As Kali Simmons (Oglala Lakota) reminds us, it is also the case that ‘the subject position of the human has been made available only to certain kinds of bodies at certain time’ and that ‘Indigenous history demonstrates that the category of the human has repeatedly functioned as a tool of settler colonial assimilation’.34 Indeed, ‘in its reassertion of universality’, namely, in its suggestion that ‘all humans are equally implicated under the sign of the “anthropos”’, the Anthropocene manifests itself as ‘the extension and enactment of [a] colonial logic [that] systematically erases difference, by way of genocide and forced integration and through projects of climate change that imply the radical transformation of the biosphere’.35 It is precisely in order to render this implicit alignment of the Anthropocene with colonial logic and practice explicit that Heather Davis and Zoe Todd (Métis) support Lewis and Maslin’s Orbis hypothesis. Similarly, it is in order to counter how ‘Inequality, commodification, imperialism, patriarchy, racism and much more […] all have been cleansed from [the Anthropocene’s] “Humanity”’ that Moore proposes the term ‘Capitalocene’.36 As he argues, ‘Global warming is not the accomplishment of an abstract humanity, the Anthropos. Global warming is capital’s crowning achievement. Global warming is capitalogenic’.37 And in being a product of capital, itself arising out of colonialism in Moore’s thesis, global warming is bound up with imperialist, racist, and patriarchal practices.

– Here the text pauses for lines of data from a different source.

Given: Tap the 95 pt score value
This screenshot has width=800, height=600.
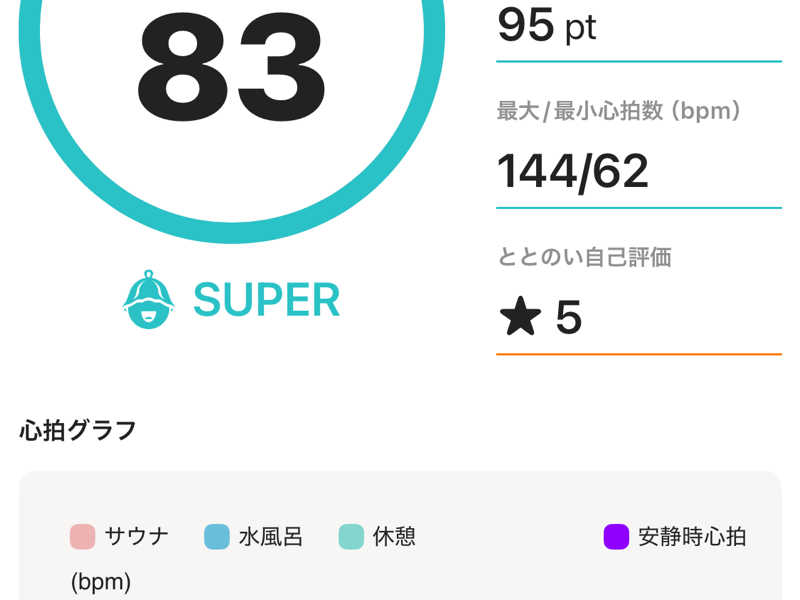Looking at the screenshot, I should pyautogui.click(x=546, y=26).
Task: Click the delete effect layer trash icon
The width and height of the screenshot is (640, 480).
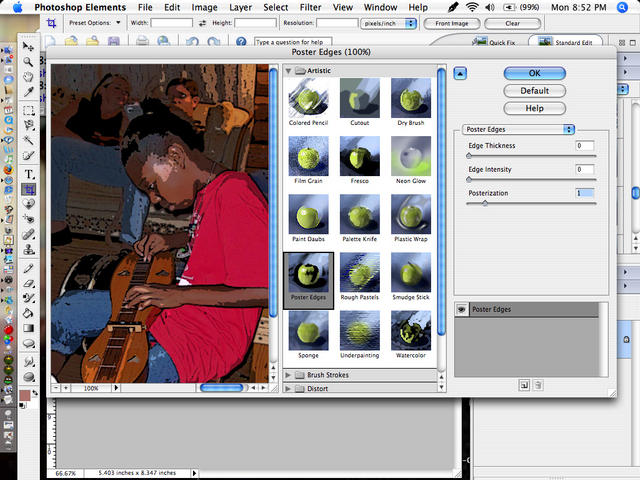Action: [538, 385]
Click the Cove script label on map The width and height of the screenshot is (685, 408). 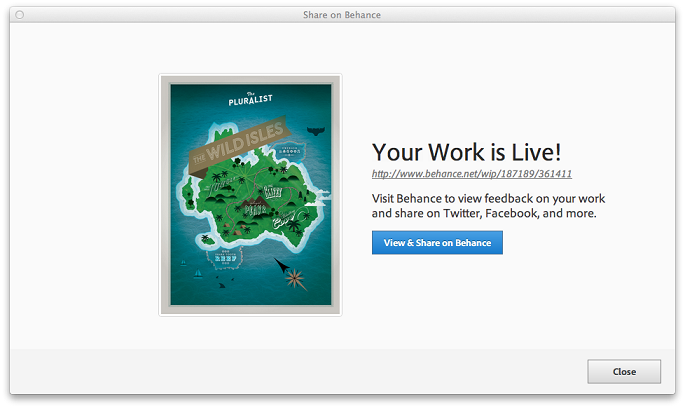(x=284, y=221)
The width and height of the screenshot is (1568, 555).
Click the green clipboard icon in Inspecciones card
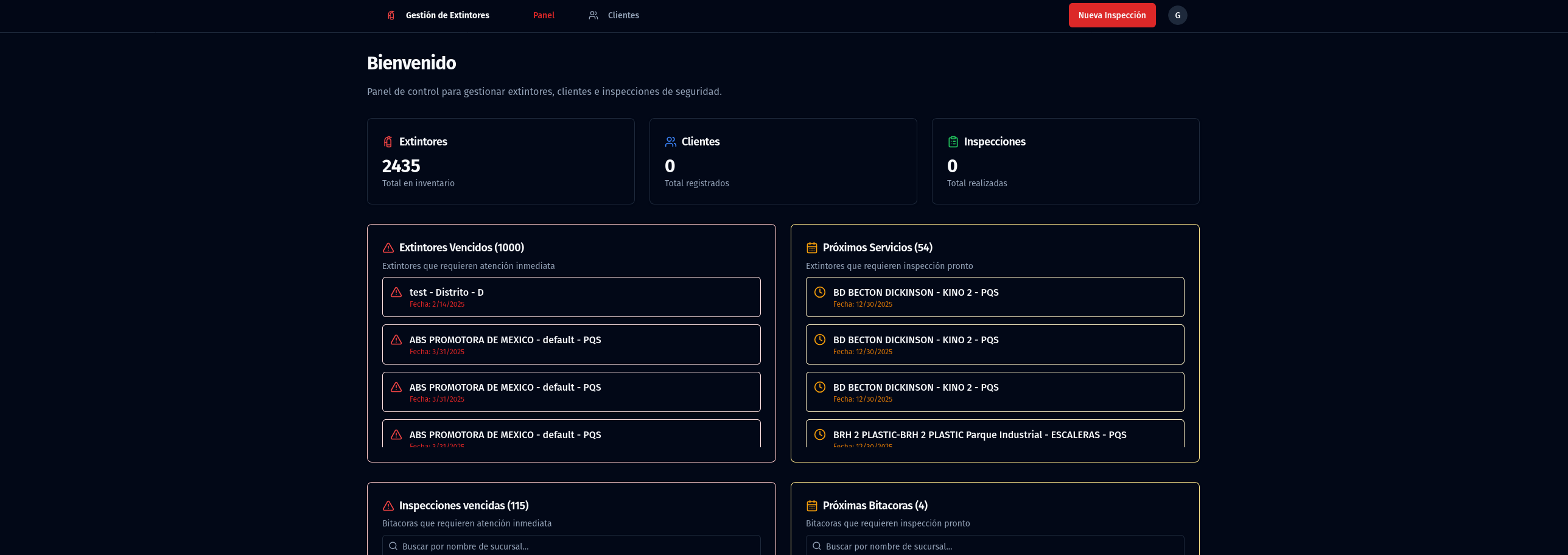coord(953,142)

These critiques of the homogenising tendencies of the Anthropocene, which obscure the violence and inequalities that lie at the very heart of the epoch, often coalesce with critiques of the Anthropocene’s implicit conception of history. Daniel Hartley, for instance, argues that dating the epoch back to the Industrial Revolution and the invention of the steam engine – or we can add, given the latest AWG’s recommendation, back to the atomic age – points to the Anthropocene’s technological determinism. This is ‘the notion that technological innovation is the motor of history’, which, in turn, goes hand in hand with a ‘Whig view of history as one endless story of human progress and enlightenment’.38 Indeed, the Anthropocene’s conception of history reproduces key features of linearity and teleology that define Western modernity. Where modernity’s historical telos is more progress, a telos that serves to justify oppressions and exploitations as, allegedly, necessary steps on the path to a better world (consider for instance the colonial discourse of the civilizing mission), the Anthropocene raises the spectre that the byproducts of progress might lead to the catastrophic end of the world. But, crucially, this telos is projected in the more or less near future and, in doing so, the thought of the many worlds that have already ended in the making of so-called modern progress is banished.

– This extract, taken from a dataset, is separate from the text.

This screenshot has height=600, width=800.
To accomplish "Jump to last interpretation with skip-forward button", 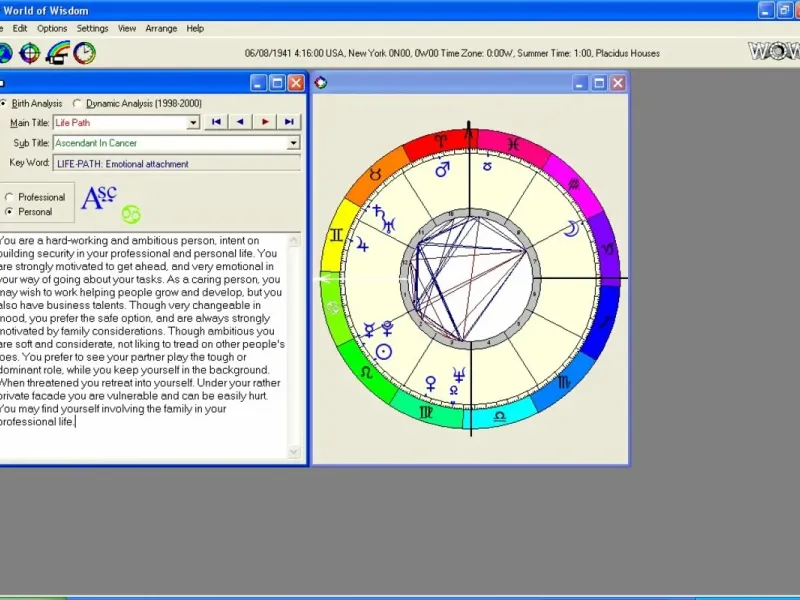I will (289, 122).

Whyte identifies the crux of this second type of criticism when arguing that ‘Indigenous peoples challenge [the Anthropocene’s] linear narratives of dreadful futures of climate destabilization with their own accounts of history that highlight the reality of constant change and emphasise colonialism’s role in environmental change’.39 Indeed, ‘Colonialism, such as U.S. settler colonialism, can be understood as a system of domination that concerns how one society inflicts burdensome anthropogenic environmental change on another society’.40 Yusoff reinforces this point, writing: ‘If the Anthropocene proclaims a sudden concern with the exposures of environmental harm to white liberal communities, it does so in the wake of histories in which these harms have been knowingly exported to black and brown communities under the rubric of civilization, progress, modernization, and capitalism’.41 Thus, undermining modern narratives of progress and the sense of a linear trajectory from past stability to (near-) future anthropogenic crisis, Whyte speaks of Indigenous peoples’ current experience of climate crisis as ‘déjà vu. This is because [today’s] climate injustice is part of a cyclical history situated within the larger struggle of anthropogenic environmental change catalysed by colonialism, industrialism and capitalism’.42 Davis and Todd equally trouble the linearity of history implicit in the notion of Anthropocene, when they speak of the ‘seismic shock of dispossession and violence’ produced by colonialism. This seismic shock ‘kept rolling like a slinky – pressing and compacting in different ways in different places as colonialism spread’, and its reverberations are now finally reaching those countries that were responsible for the introduction of colonial and capitalist practices across the globe in the first place.43

Whyte’s arguments are particularly important for the purposes of this article as he observes that, by portraying future science-fiction scenarios, typical dystopian and post-apocalyptic literary engagements with the Anthropocene risk ‘eras[ing] certain populations, such as Indigenous peoples, who approach climate change having already been through transformations of their societies induced by colonial violence’.44 In the next section, I analyse examples of Anglophone post-apocalyptic fictions, by both Indigenous and white authors, which seek to correct the genre’s shortcomings identified by Whyte through patterns of repetition that complicate the linearity of the Anthropocene’s implicit conception of history and highlight the legacies of colonialism within our present.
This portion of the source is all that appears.